Task instructions> Using the case summary below, list every medical professional it mentions other than the insured. Describe each by the role the summary gives.

Document segment>
The expert for the defense was a corneal subspecialist. At his deposition he testified that the insured’s treatment of the patient was appropriate and countered the other subspecialist’s criticisms regarding the depth and placement of the insured’s incisions. He stated that it was difficult to criticize incision depth since it is impossible to determine with certainty the depth of the incision after it has healed. He also testified that the “symmetry of the incisions” may not be important since many patients have good results with incisions that are irregularly placed or wavy. Finally, he testified that corneal transplant surgery was “way down” on his list of possible treatment options for this patient.

The plaintiff’s expert testified at his deposition that the incisions were not of appropriate depth and were well into the visually significant area of the cornea. The subsequent treating ophthalmologist at his deposition simply confirmed his initial critical comments regarding the depth and placement of the incisions and supported his own recommendation for PKP. Although performing PKP on post-RK patients is controversial, the subsequent treating ophthalmologist was supported by the two other ophthalmologists whom the patient had consulted with prior to PKP.

This case was further complicated by the fact that the patient had begun seeing a psychiatrist for depression and suicidal ideation. The mental health notes stated the depression “… began about four years ago when her corneas were permanently damaged from poorly done surgery on her eyes.”

Defense counsel recommended settlement because this state had a history of high jury awards against ophthalmologists in a number of RK cases even when the patient’s complaints involved relatively minor visual problems. Counsel also felt that if a jury believed the patient’s depression was causally (actually) related to the surgery, the insured could be exposed to a potentially large award. The insured took this advice and agreed to settle.

Risk Management Principles and Commentary

Careful patient selection is a prominent issue in this case. Perhaps there is no way the insured could have detected the patient’s “psychological vulnerability” prior to surgery, but it is still important to point out that often patients who have elective surgery, be it refractive surgery or laser skin resurfacing, have unrealistic expectations and tend to blame the surgery and the surgeon when their lives do not change or the results are not as wonderful as they had hoped. Any patient with a history of psychiatric treatment or substance abuse should be given extra attention by the ophthalmologist. This does not mean that such patients should be summarily denied surgery; however, it may be necessary to spend more time with them to clear up any misconceptions.

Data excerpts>
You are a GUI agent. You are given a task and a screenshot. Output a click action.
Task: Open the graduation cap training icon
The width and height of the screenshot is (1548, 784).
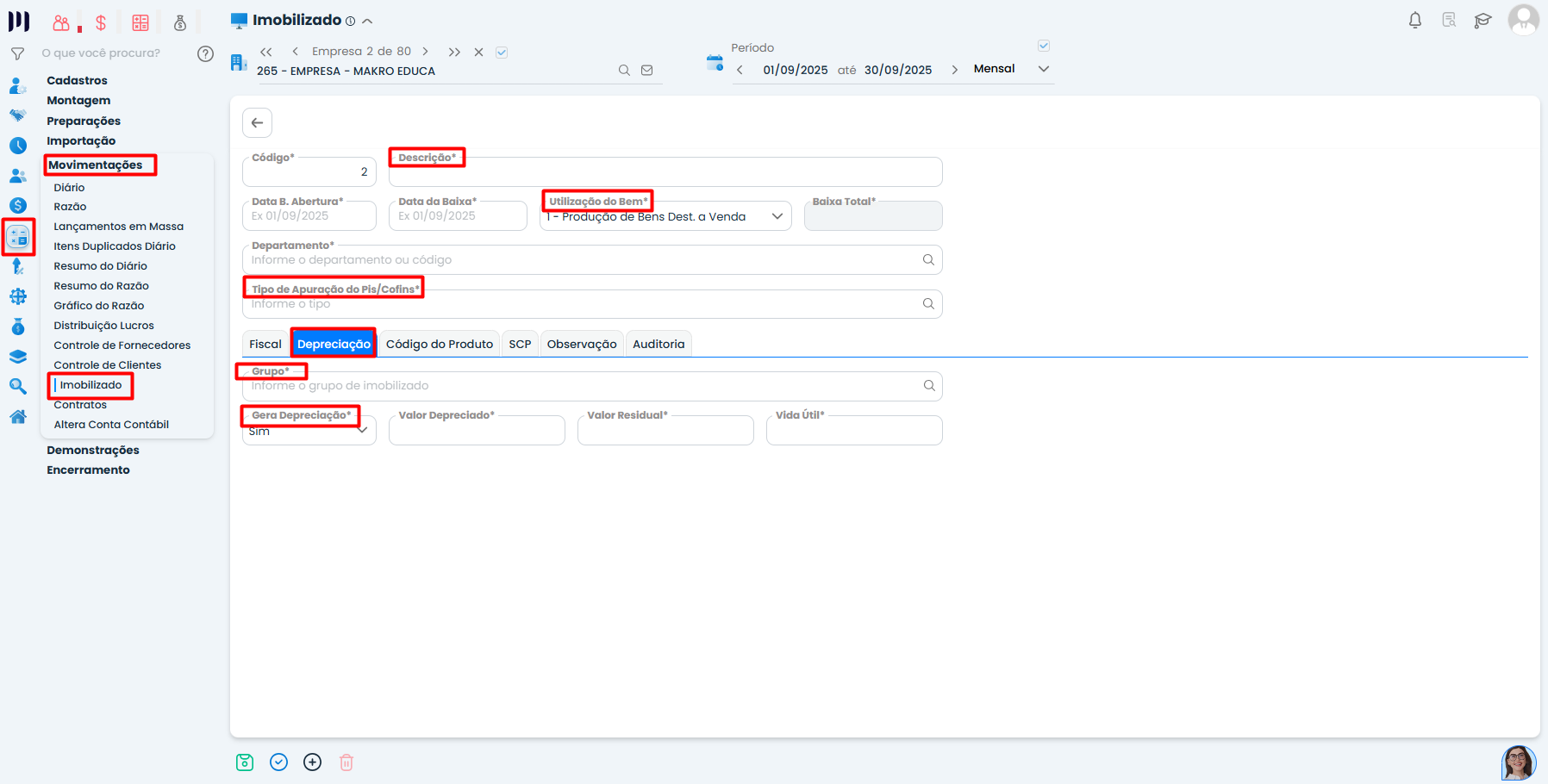point(1482,21)
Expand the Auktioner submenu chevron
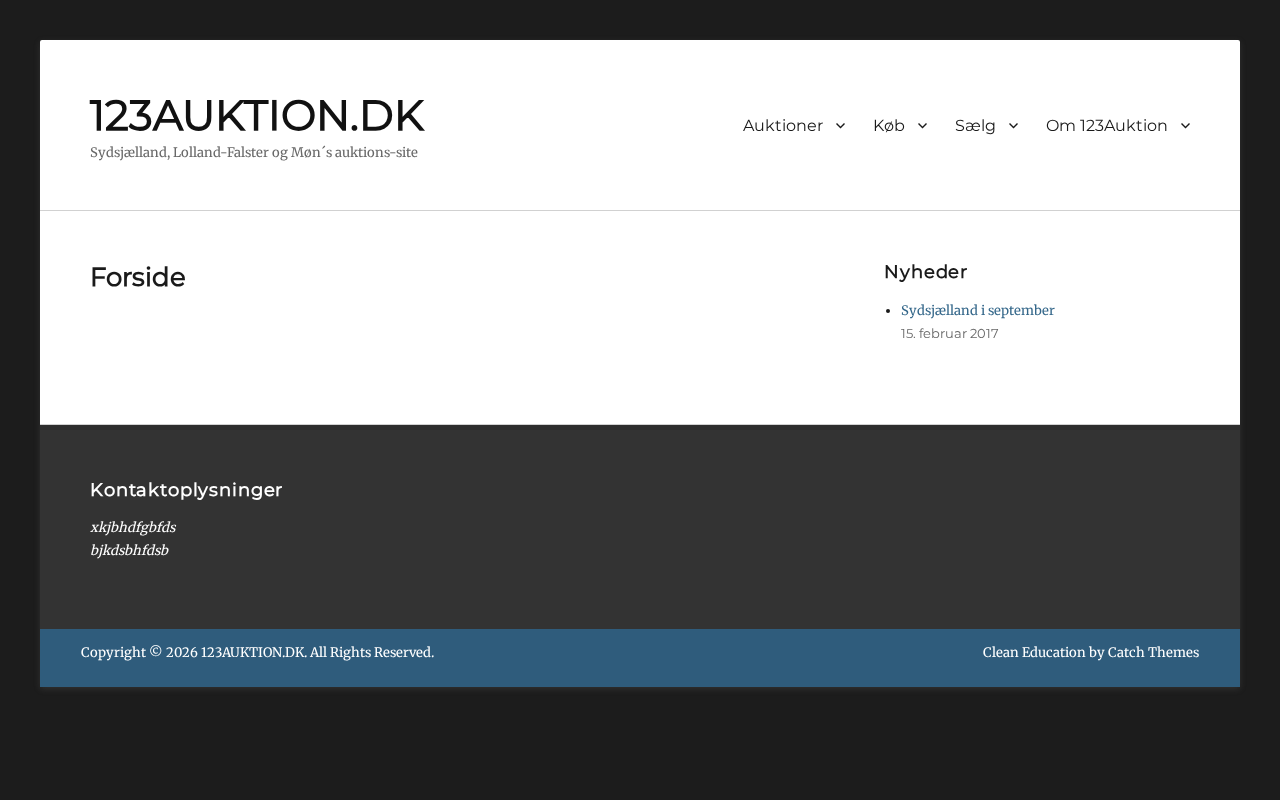The width and height of the screenshot is (1280, 800). tap(840, 126)
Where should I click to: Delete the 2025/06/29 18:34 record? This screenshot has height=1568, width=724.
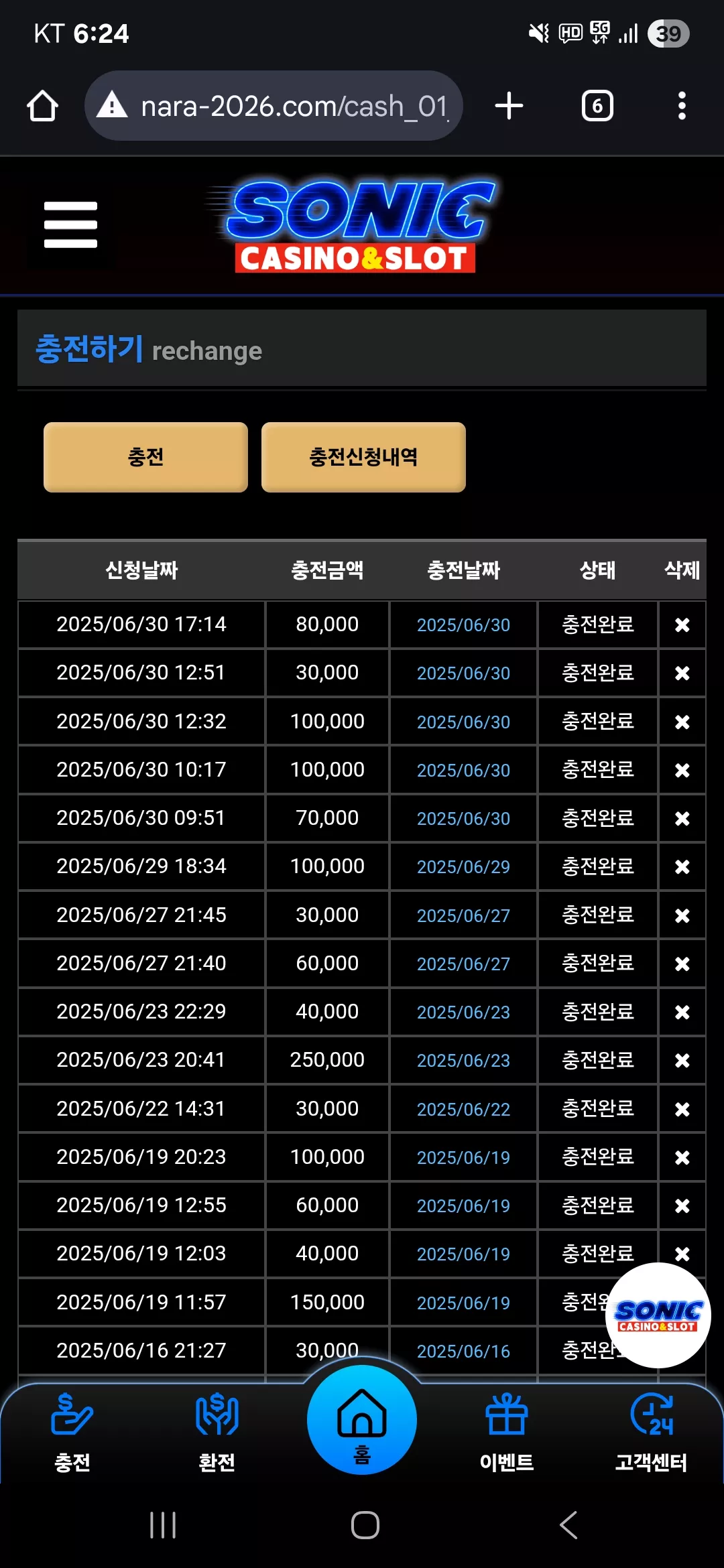[682, 866]
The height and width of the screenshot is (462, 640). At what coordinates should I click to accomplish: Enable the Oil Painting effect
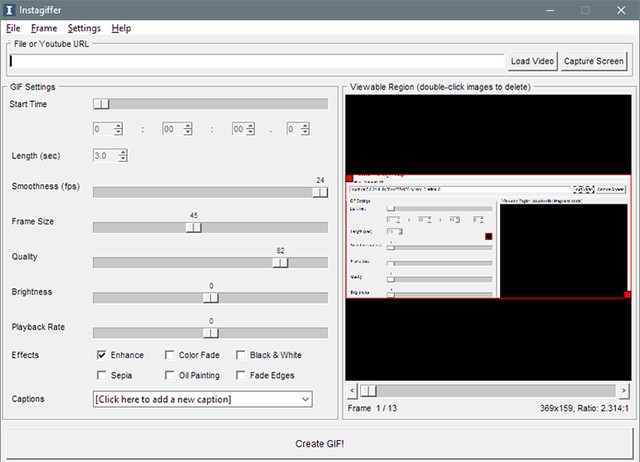click(x=171, y=376)
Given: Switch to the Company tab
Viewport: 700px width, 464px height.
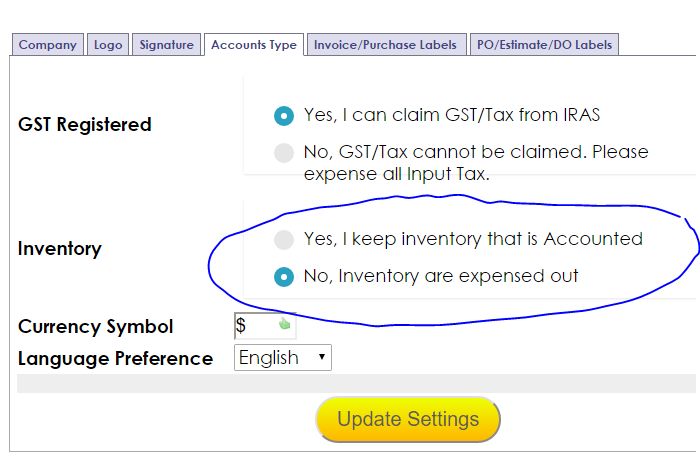Looking at the screenshot, I should (47, 45).
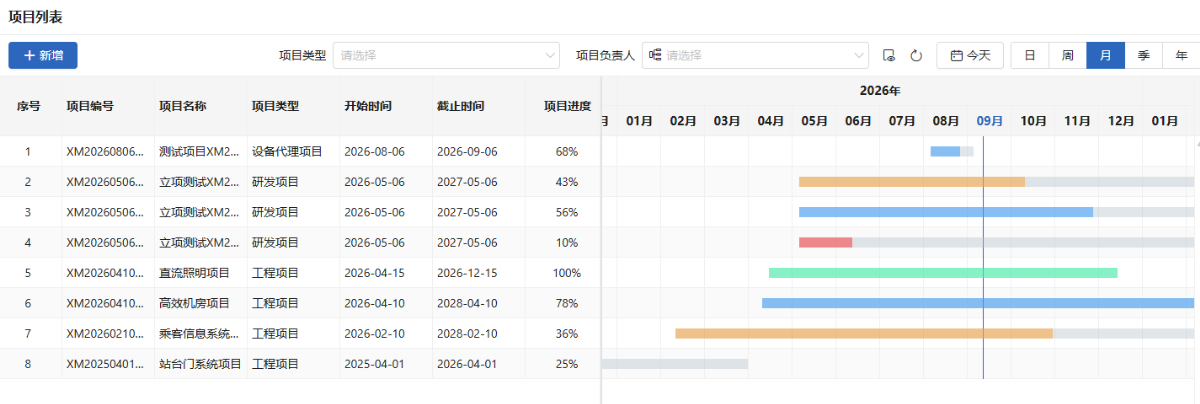Viewport: 1200px width, 404px height.
Task: Click the red progress bar of row 4
Action: (825, 242)
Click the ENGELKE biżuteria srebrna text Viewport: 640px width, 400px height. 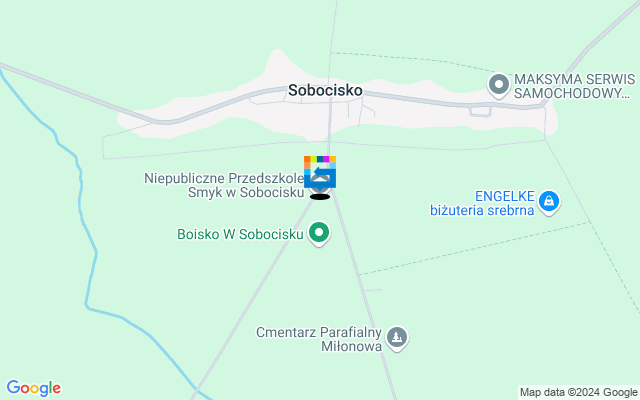coord(482,203)
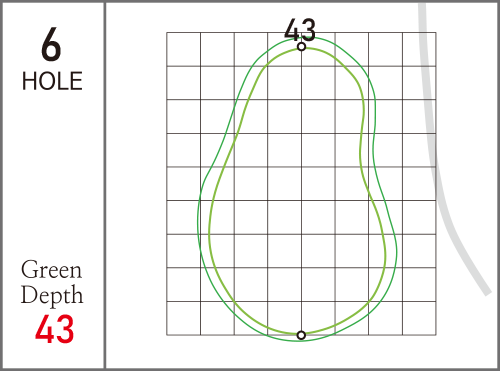Click the Green Depth label
The height and width of the screenshot is (371, 500).
52,282
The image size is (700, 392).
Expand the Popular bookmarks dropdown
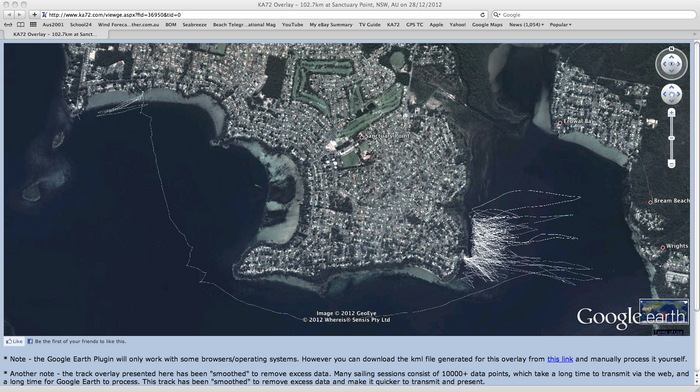click(x=560, y=25)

Output of the task>
- The expert for the defense, a corneal subspecialist
- The plaintiff's expert
- The subsequent treating ophthalmologist
- The two other ophthalmologists whom the patient consulted before PKP
- The psychiatrist the patient began seeing for depression and suicidal ideation